### [Exercise objective]
Only lines containing the string "will" belong in the answer; find them in the records and copy them.

#### Data excerpts ####

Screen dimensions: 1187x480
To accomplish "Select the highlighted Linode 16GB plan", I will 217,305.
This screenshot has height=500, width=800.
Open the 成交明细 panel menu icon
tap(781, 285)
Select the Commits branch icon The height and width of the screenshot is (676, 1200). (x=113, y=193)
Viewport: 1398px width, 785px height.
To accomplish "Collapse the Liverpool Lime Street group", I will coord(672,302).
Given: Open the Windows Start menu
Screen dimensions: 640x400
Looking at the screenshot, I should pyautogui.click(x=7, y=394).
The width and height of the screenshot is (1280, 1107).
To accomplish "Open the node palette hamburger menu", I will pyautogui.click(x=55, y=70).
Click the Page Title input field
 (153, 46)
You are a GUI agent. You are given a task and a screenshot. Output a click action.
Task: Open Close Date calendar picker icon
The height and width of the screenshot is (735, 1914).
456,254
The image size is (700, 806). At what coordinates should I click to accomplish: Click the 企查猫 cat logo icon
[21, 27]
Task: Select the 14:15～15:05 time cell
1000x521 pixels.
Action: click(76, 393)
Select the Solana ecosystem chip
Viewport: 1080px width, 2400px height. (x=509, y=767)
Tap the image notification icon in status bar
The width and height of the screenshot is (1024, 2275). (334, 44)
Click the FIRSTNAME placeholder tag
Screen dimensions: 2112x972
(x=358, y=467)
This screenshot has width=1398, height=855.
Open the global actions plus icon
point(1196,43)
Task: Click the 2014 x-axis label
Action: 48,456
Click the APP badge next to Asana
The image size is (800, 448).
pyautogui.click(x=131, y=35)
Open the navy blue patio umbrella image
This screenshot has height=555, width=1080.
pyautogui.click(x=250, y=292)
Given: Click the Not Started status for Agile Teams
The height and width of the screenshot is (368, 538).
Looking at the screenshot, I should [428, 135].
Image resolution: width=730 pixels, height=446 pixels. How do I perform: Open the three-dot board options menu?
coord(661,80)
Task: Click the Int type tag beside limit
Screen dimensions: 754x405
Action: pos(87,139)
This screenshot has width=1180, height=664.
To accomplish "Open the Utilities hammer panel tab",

####

### [Task result]
To accomplish "Select the highlighted Linode 16GB plan", I will 217,305.
To accomplish "Collapse the Liverpool Lime Street group", I will coord(672,302).
To accomplish "Open the node palette hamburger menu", I will pyautogui.click(x=55, y=70).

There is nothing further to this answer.